Heretic - Someone which holds unorthodox religious beliefs. A holder or an adherent of an opinion or belief that contradicts established religious teaching. Someone with unconventional beliefs, someone's whose opinions, beliefs, or theories in any field are considered by others in that field as extremely unconventional or unorthodox.

Conflict Avoidance

This is a good strategy to temporarily handle the anger of another person or group. Heated exchanges tend to obscure unexpected issues, we can become hasty in thought, decision, words, and have a hard time seeing a clear perspective on a situation or matter, so we stay away to examine what's at the heart of the point of contention, because we're not able to employ any reasoning skills during the exchange. Allowing people to cool off by temporarily avoiding confrontation usually improves the quality of a future exchange.

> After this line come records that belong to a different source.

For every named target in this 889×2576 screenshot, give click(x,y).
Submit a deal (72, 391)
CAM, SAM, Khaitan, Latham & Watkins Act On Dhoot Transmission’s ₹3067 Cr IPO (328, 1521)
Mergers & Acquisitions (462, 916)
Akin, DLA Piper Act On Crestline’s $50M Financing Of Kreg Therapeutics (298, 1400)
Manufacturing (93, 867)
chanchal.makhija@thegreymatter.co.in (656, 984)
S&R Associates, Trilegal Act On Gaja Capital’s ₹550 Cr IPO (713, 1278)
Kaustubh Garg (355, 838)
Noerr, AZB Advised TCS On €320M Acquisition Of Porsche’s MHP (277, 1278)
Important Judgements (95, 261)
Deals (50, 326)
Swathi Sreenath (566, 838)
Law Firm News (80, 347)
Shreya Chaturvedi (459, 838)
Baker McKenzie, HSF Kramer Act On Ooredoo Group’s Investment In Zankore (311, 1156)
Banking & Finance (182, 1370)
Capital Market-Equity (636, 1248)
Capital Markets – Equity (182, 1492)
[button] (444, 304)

Avoidance is an excellent long term conflict management strategy only if the relationship between the parties is or can be independent, not relying or having to interact with one another on a normal basis. An interdependent relationship relies's on cohesiveness and collaboration, both parties have to work together to maintain this type of situation.

There's no point in experiencing potentially destructive or counterproductive conflict if we can completely separate ourselves from the other party. Sadly, the option of bailing out is not always available. It may be necessary to maintain interdependence for a variety of reasons, for example this would not work for a married couple. Conflict avoidance will not work under these conditions and maintain peace long term, not just between parties but also with Elohim. We have to determine if dialog or the chance for dialog is a liability or a future developmental asset. We need to examine the nature of the person we may want to implement a conflict strategy with, considering if it's possible to come to an agreement, or because we know the nature of the individual decide it's better just avoid them completely.

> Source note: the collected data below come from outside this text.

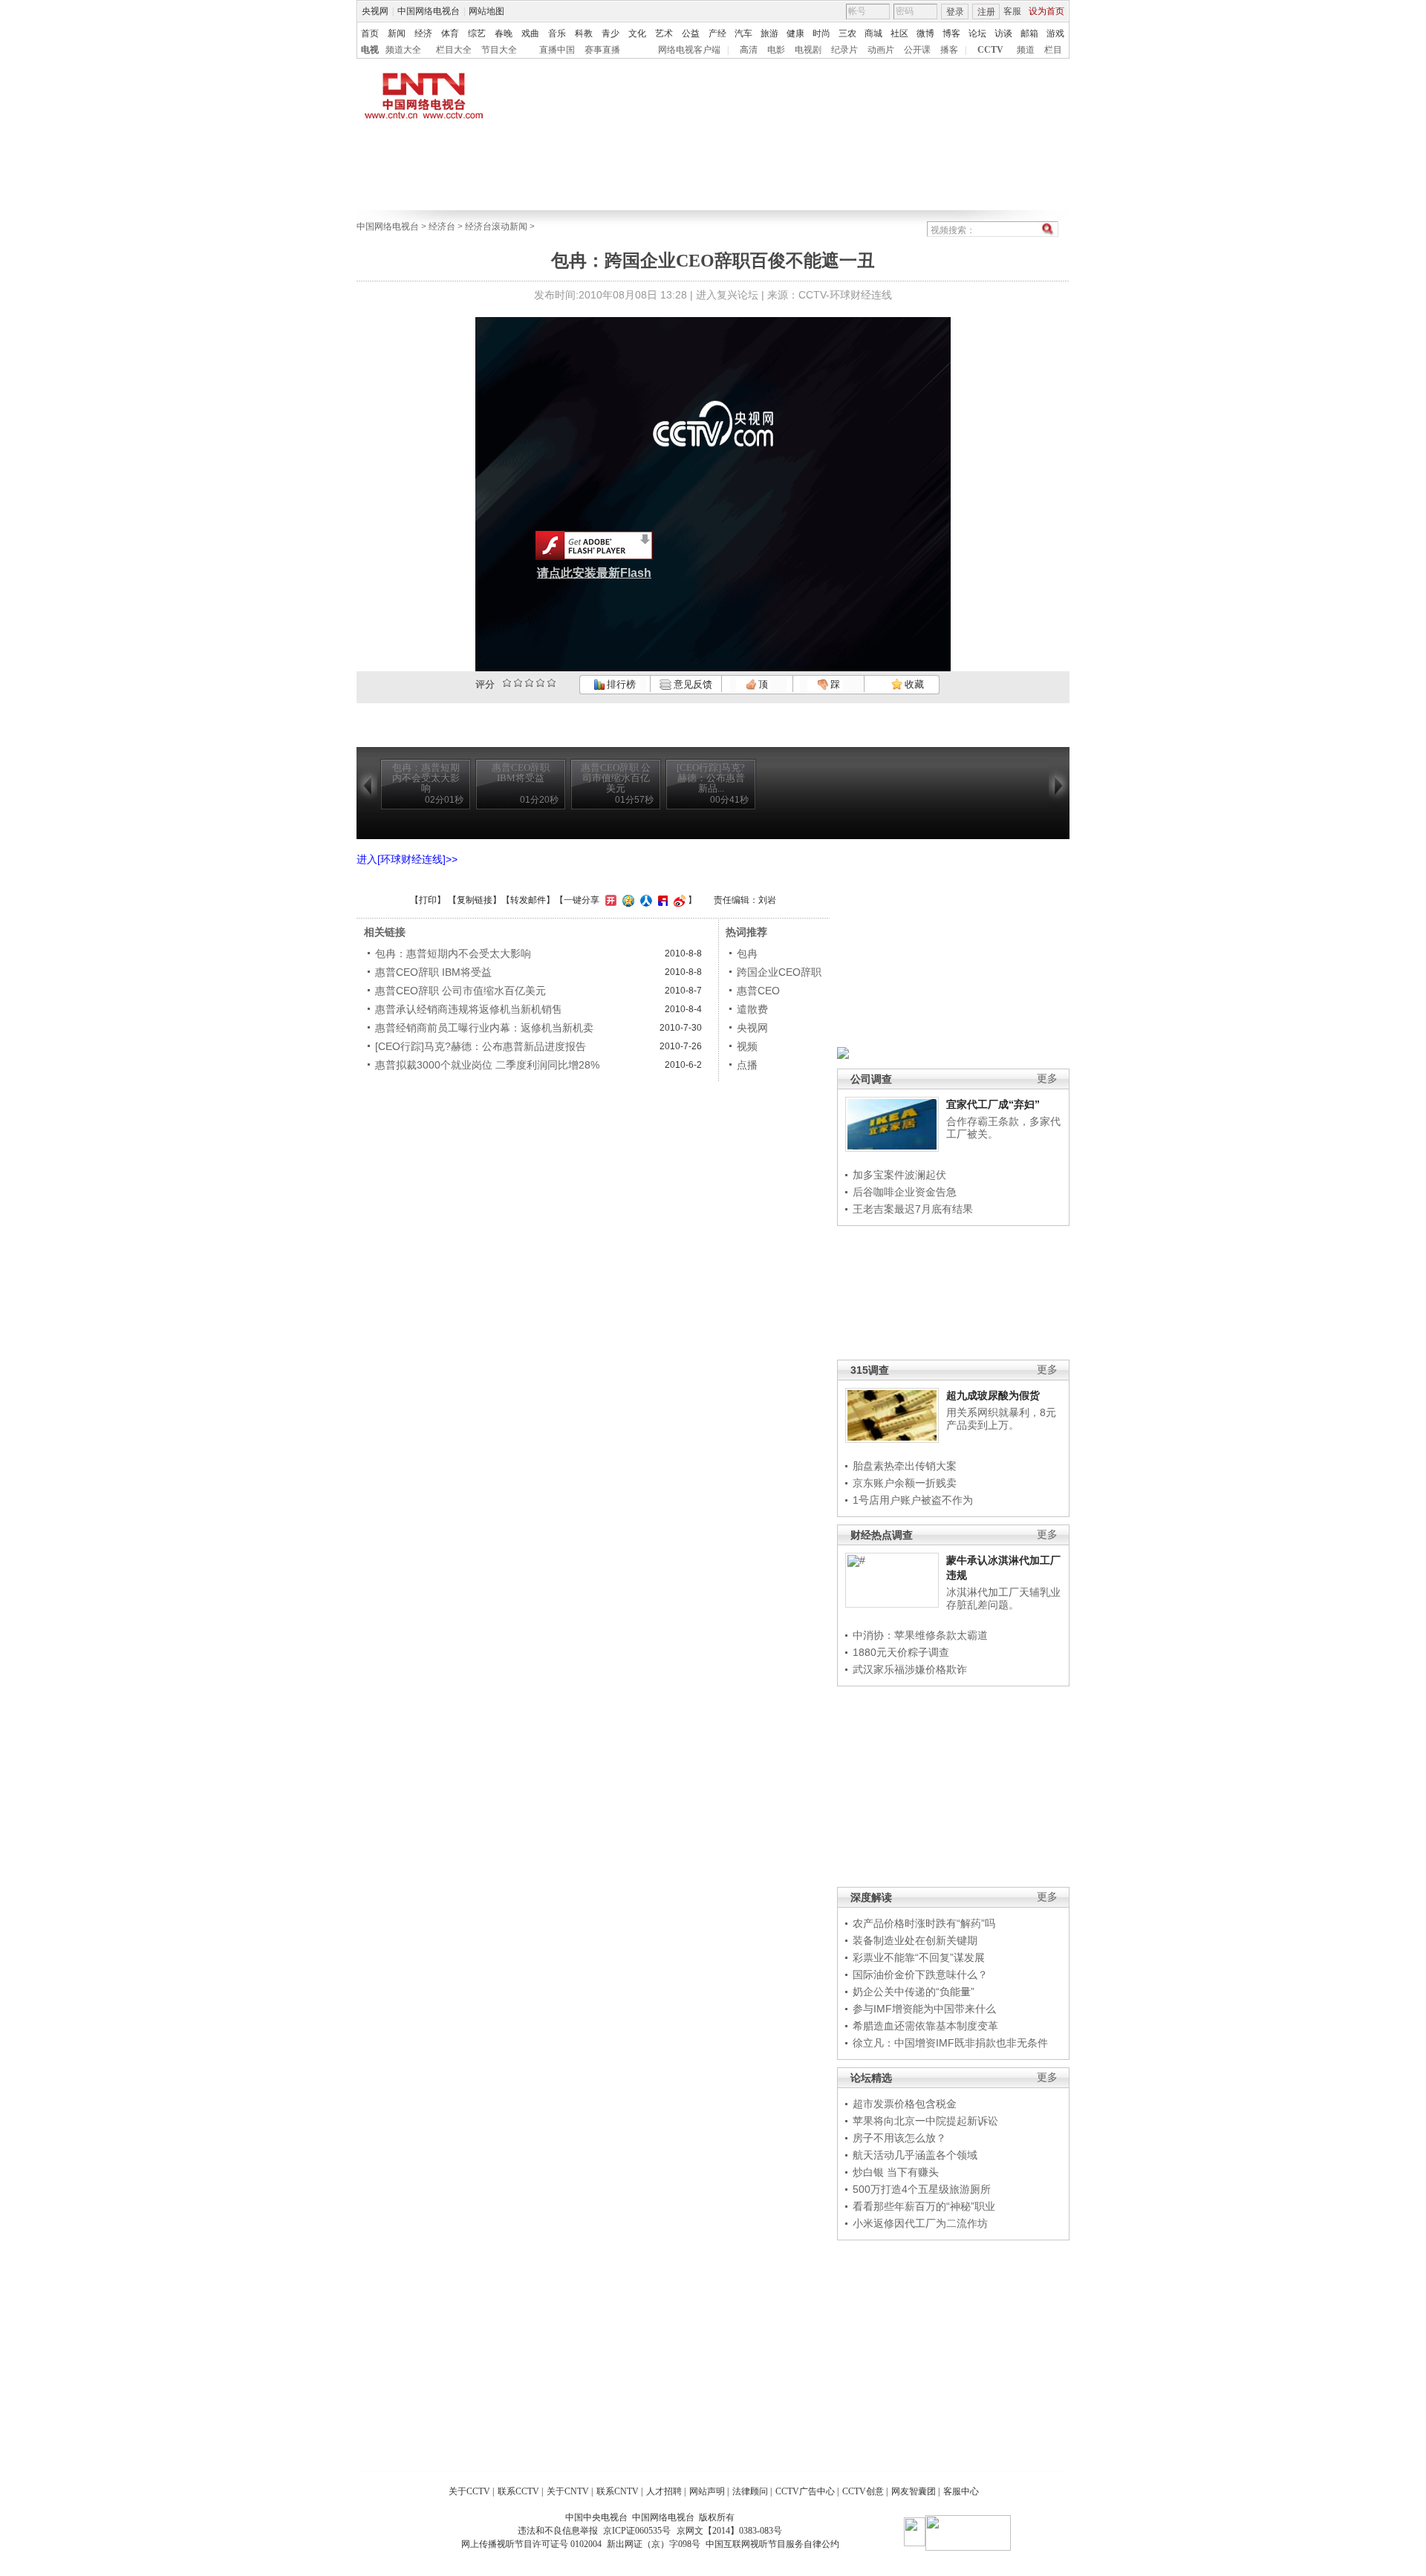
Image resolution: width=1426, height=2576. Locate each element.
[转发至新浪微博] (678, 900)
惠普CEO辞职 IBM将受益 (433, 972)
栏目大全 (454, 50)
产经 (717, 33)
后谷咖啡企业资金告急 (905, 1192)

    He who corrects a mocker invites insult. He who reproves a wicked man invites abuse. (Proverbs 9:7 RNWEB)

There is absolutely no profit in trying to correct a contentious, argumentative, backbiting, and strife oriented individual. Conflict resolution will not work with everyone, we need to use wisdom and be very discerning as to what course to take.

    Don't reprove a scoffer, lest he hate you. Reprove a wise man, and he will love you. (Proverbs 9:8 RNWEB)

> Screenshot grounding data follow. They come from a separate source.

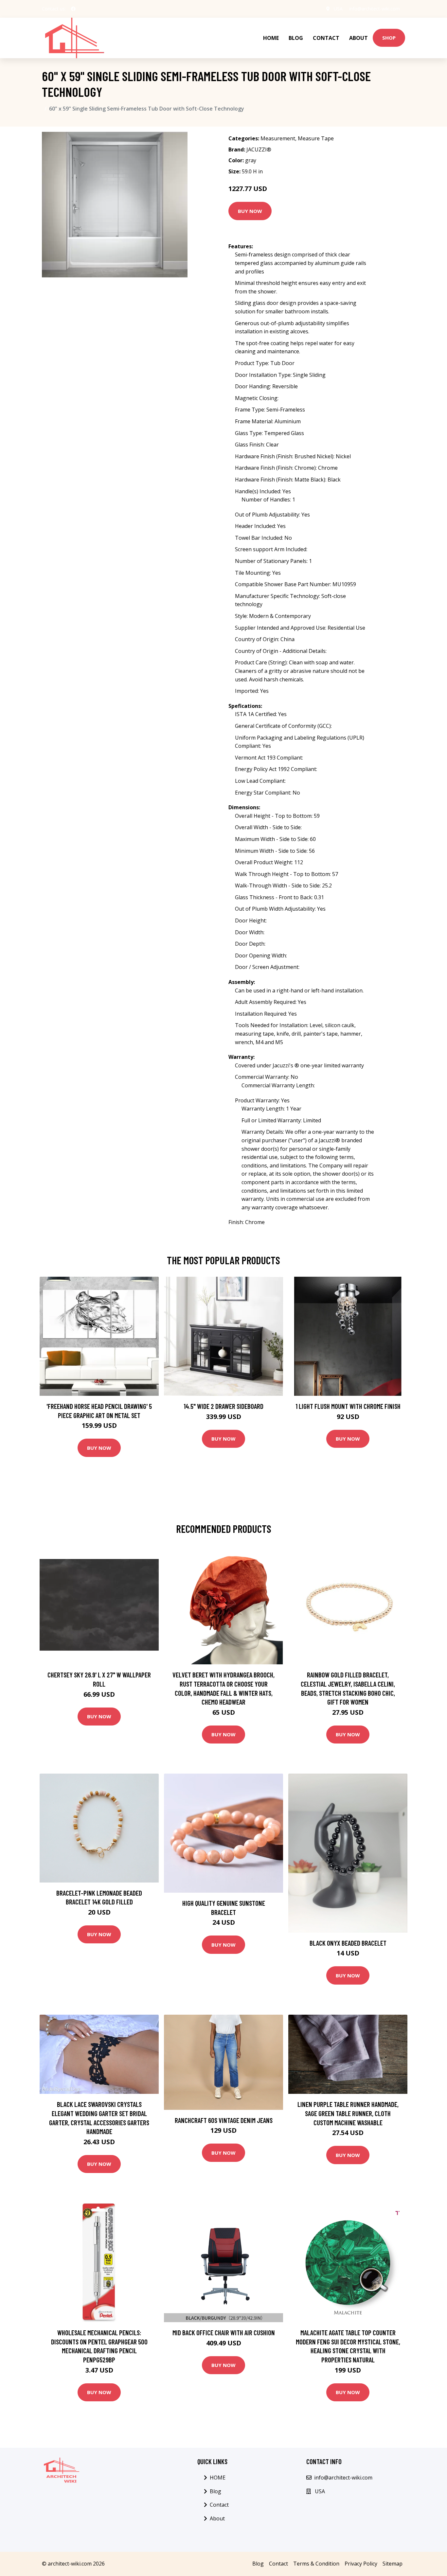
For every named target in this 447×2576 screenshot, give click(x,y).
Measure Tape (316, 138)
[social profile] (73, 9)
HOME (271, 38)
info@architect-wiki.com (374, 9)
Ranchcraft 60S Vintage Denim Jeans (224, 2120)
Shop (389, 37)
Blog (296, 38)
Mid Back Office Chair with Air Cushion (223, 2332)
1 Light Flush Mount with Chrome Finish (348, 1406)
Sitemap (392, 2563)
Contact (326, 38)
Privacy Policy (361, 2563)
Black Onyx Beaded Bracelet (348, 1943)
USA (338, 9)
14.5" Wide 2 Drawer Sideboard (223, 1406)
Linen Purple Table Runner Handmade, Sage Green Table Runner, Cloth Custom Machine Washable (348, 2113)
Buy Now (250, 211)
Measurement (277, 138)
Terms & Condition (316, 2563)
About (358, 38)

A scoffer (someone showing contempt) will take correction as a form of debasing or humiliation, where as a wise man will be open to correction and reproof and receive it openly.

Reprove - to sensor someone, to speak to someone in a way that shows disapproval of something he or she has done.

We cannot reprove someone that's extremely unpredictable, inconsistent, moody or erratic. They can make extreme emotional swings for no obvious reason, so a great deal of prudence and discernment needs to be used to determine who these people are. The righteous are not looking for confrontations with anyone, they just want everyone to be at peace.

    Don't speak in the ears of a fool, for he will despise the wisdom of your words (Proverbs 23:9 RNWEB)

There is no need to reprove, rebuke, or go through any form of conflict resolution with a fool.

Fool - Want of mental sanity and sobriety, a reckless and inconsiderate habit of mind; A person lacking in judgment or prudence; The lack of commonsense perception of the reality of things natural and spiritual.

    Don't answer a fool according to his folly, lest you also be like him. (Proverbs 26:4 RNWEB)

Fools say things to lay snares and drag us into their wrath and tribulation, they don't want peace, In other words misery loves company and a fool likes a lot of company. They look for recognition, attention, and affection, all the things they don't deserve. We cannot negotiate, collaborate, or compromise with them because they are specifically trying to create conflict, which makes it impossible to find a solution.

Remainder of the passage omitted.